A little after two that afternoon, the 19-year-old got out and started shooting, taking 17 lives and marking one of the deadliest school shootings in U.S. history.

That's the context in which Dallas residents reportedly went to school administrators asking for the raffle to be shut down. But because Lady Dragons is a club team, and not a school team, the district is unable to take action.

Despite pushback, the Lady Dragons wrote in a Facebook page last Saturday, the team is going ahead with the AR-15.

"We strive to offer a low-cost tournament option to the Dallas community," the post reads. "To achieve this, we depend heavily on fundraising and community sponsorships."

When approached with the rifle from a private donor, the team's board unanimously agreed to put it on auction.

"While we sympathize with current events and the climate surrounding them," the post continues, "this is a legal, well-regulated raffle, with tickets being sold to willing and able purchasers. The winner of the raffle will have to pass all necessary background checks, the same as would be required of them to purchase the rifle. Our raffle began on January 30, 2018 prior to the unfortunate event in Florida."
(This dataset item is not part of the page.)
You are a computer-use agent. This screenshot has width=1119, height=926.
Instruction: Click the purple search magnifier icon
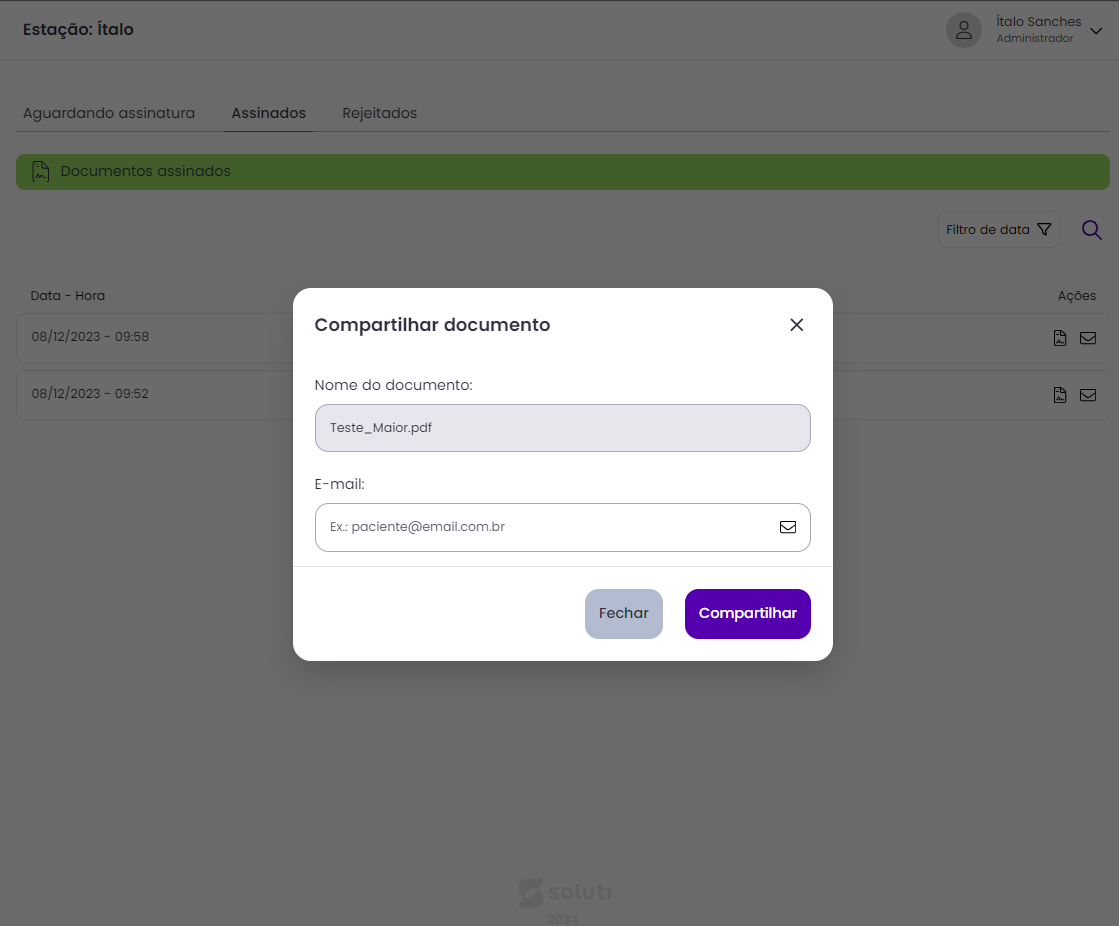(1092, 230)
The fundraiser might seem bizarre, but it isn't the first time an Oregon softball team has raffled off a gun in the wake of a national tragedy.

In July 2016, less than a month after the shooting at the Orlando nightclub Pulse, a Portland softball team auctioned an AR-15 to raise money to compete in a tournament in California. As fate (or divine intervention) would have it, a reverend from Lake Oswego ended up winning the gun, and vowed to turn it into a non-lethal art piece.